São Paulo, terça-feira, 03 de agosto de 2004

Texto Anterior | Próximo Texto | Índice

ROBERTO MANGABEIRA UNGER

Aparência e realidade

Parece que o Brasil ingressou em novo ciclo de crescimento, facultado pela rejeição de "aventuras". Em realidade, entramos em fase de alívio econômico estreito, frágil e superficial. Estreito, porque dependente das exportações do agronegócio e de demanda reprimida por consumo e por crédito. Frágil, porque sujeito a ser revertido pela interação entre choques externos e perda de confiança na capacidade do governo de honrar suas dívidas. Superficial, porque ocorrido numa economia que ainda vê a informalidade aumentar e a participação dos salários na renda nacional diminuir.
Parece que, aos trancos e barrancos, o país continua a desprivatizar o Estado.

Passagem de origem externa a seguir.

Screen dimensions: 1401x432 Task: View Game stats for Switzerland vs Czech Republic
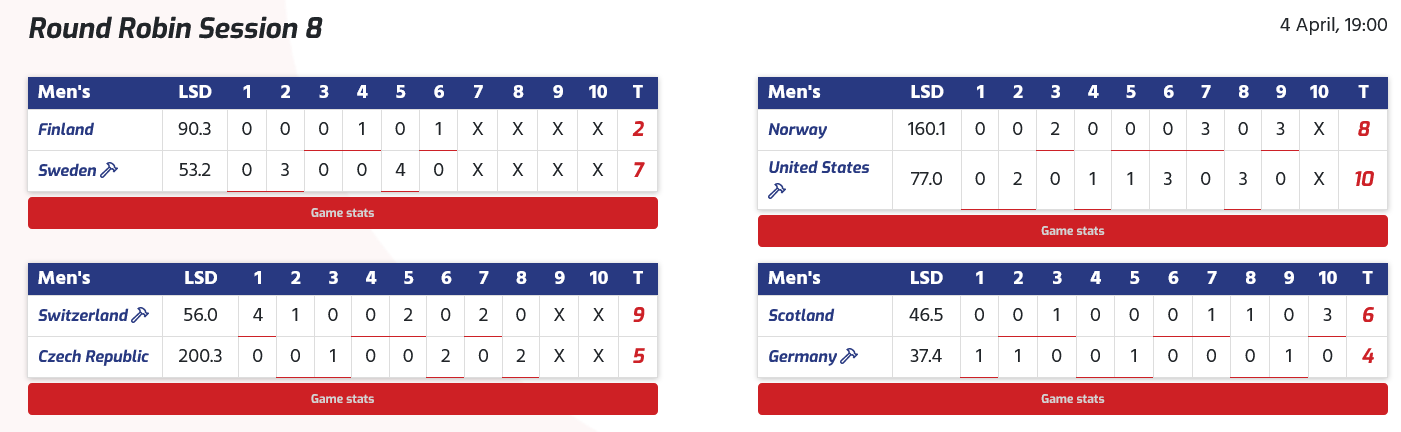[x=342, y=399]
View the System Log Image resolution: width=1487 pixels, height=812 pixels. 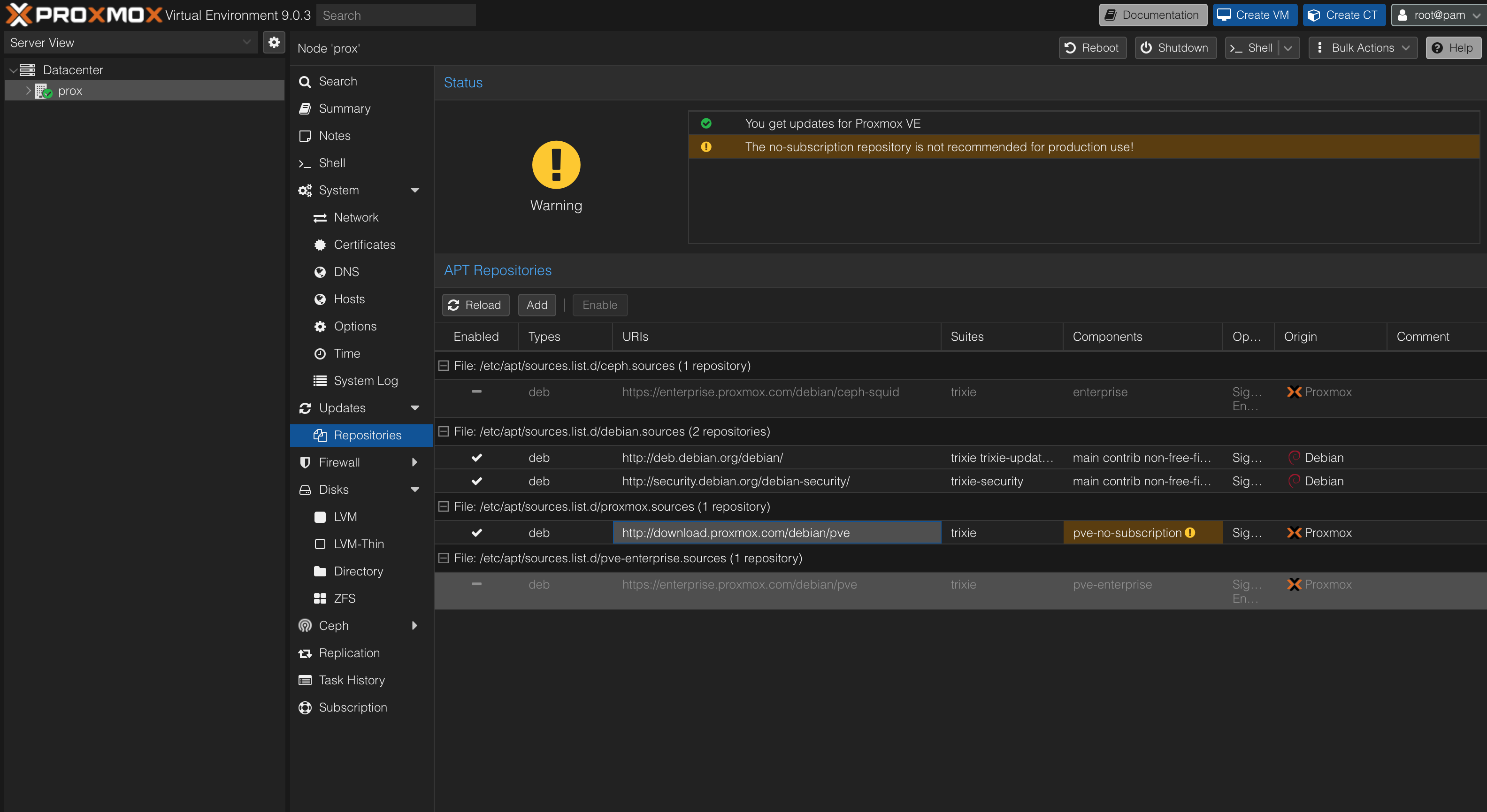(366, 380)
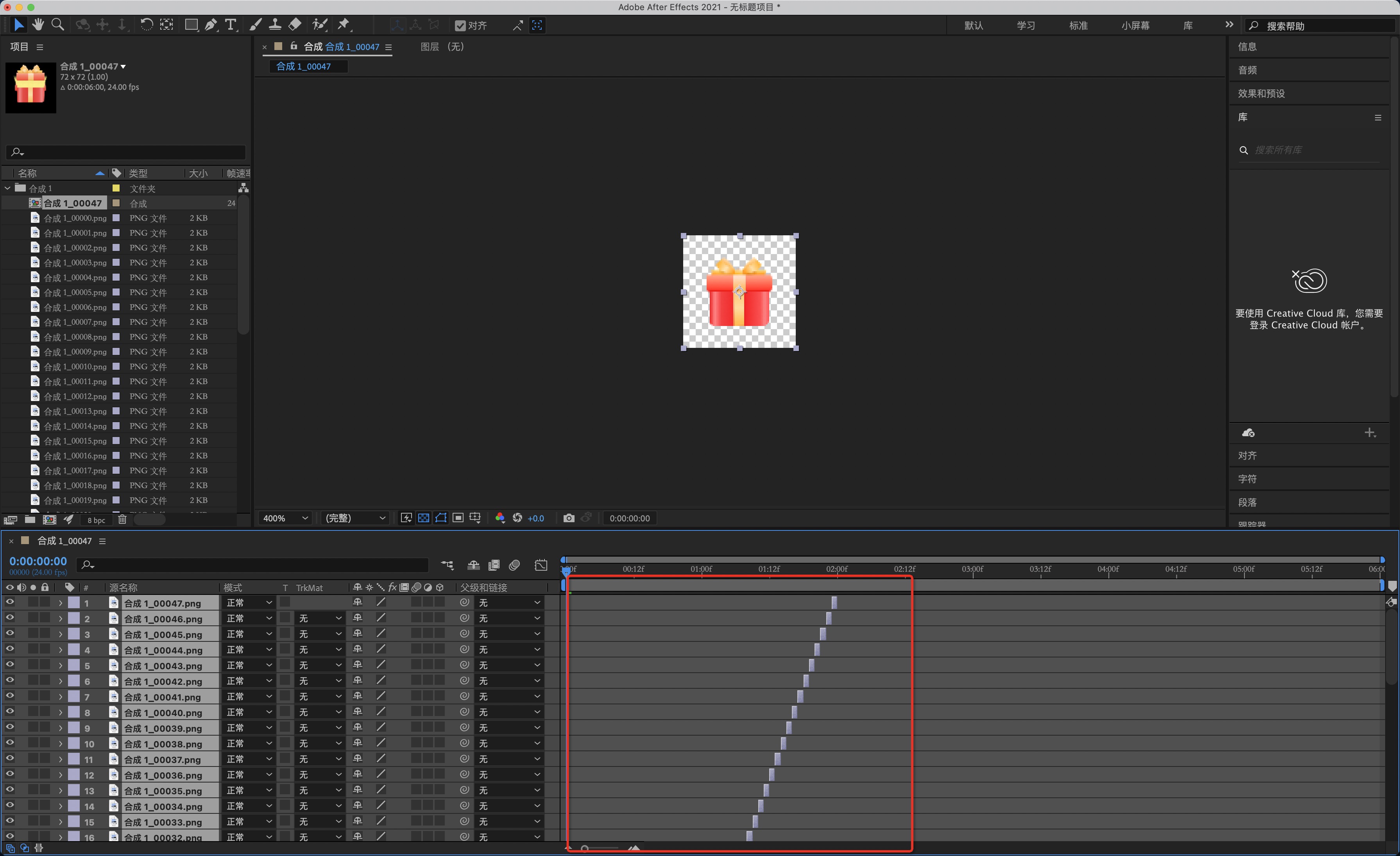Screen dimensions: 1400x856
Task: Click label color swatch of layer 3
Action: [x=74, y=634]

Em realidade, o descumprimento da promessa de reformar o financiamento eleitoral permite o achacamento de grandes empresários. Hegemonismo partidário, dirigismo industrial e fisiologismo predatório convergiram para criar, nas relações entre o poder e o dinheiro, clima de quarto mundo.
Parece que a imprensa exerce mais do que nunca seu papel de investigar, às vezes distorcido pelos excessos do denuncismo. Em realidade, as revelações são seletivas. Dependentes dos favores do governo e sujeitas à mesma mistura de interesses e preconceitos que aflige a plutocracia brasileira em geral, muitas empresas de mídia se deixam empurrar para cá e para lá com relativa facilidade.
Parece que o PT no governo substituiu o esquerdismo inconseqüente pelo compromisso maduro com o social. Em realidade, a política das "redes de proteção social", já incapaz de enfrentar a exclusão e a desigualdade no Brasil, virou ramo de propaganda -projeto apenas discursivo. E objeto de chacota entre os quadros dirigentes.
Parece que o Brasil avança, apesar de tudo, a partir daquilo que ele tem de melhor: as melhores empresas, escolas e comunidades. Em realidade, novo dualismo emerge. Por imperativo de sobrevivência, os setores dinâmicos cortam, em vez de multiplicar, vínculos com o resto da sociedade. Voltam-se para fora do país. O outro Brasil, cheio de energia frustrada, fica na mão. Alguns tentam escapar de qualquer jeito, ainda que correndo o risco de morrer nos desertos do Arizona.
Parece que a retomada de algum crescimento econômico diminui as chances, que já seriam pequenas, de virada na próxima sucessão presidencial. Em realidade, há mais oportunidade para grande surpresa e reorientação decisiva sem pânico do que com pânico.
Parece que a eleição presidencial de 2006 já está decidida. Lula será reeleito, e terá como seu opositor principal, na falta prudente do presidente anterior, figura previsível, como o atual governador de São Paulo. Em realidade, o povo brasileiro continua a querer mudança de verdade e a buscar quem a queira e quem a possa fazer. Organizados quase todos os partidos em duas coalizões que representam a mesma coisa e envenenada a mídia por um misto de dependência e de cinismo, não será fácil ao eleitorado encontrar quem procura. Iniciativas políticas arrojadas podem, entretanto, mudar radicalmente esse quadro. A pasmaceira de agora pode parecer eterna -até o momento em que ela comece a parecer, a milhões de desesperançados -de todas as classes sociais-, desnecessária.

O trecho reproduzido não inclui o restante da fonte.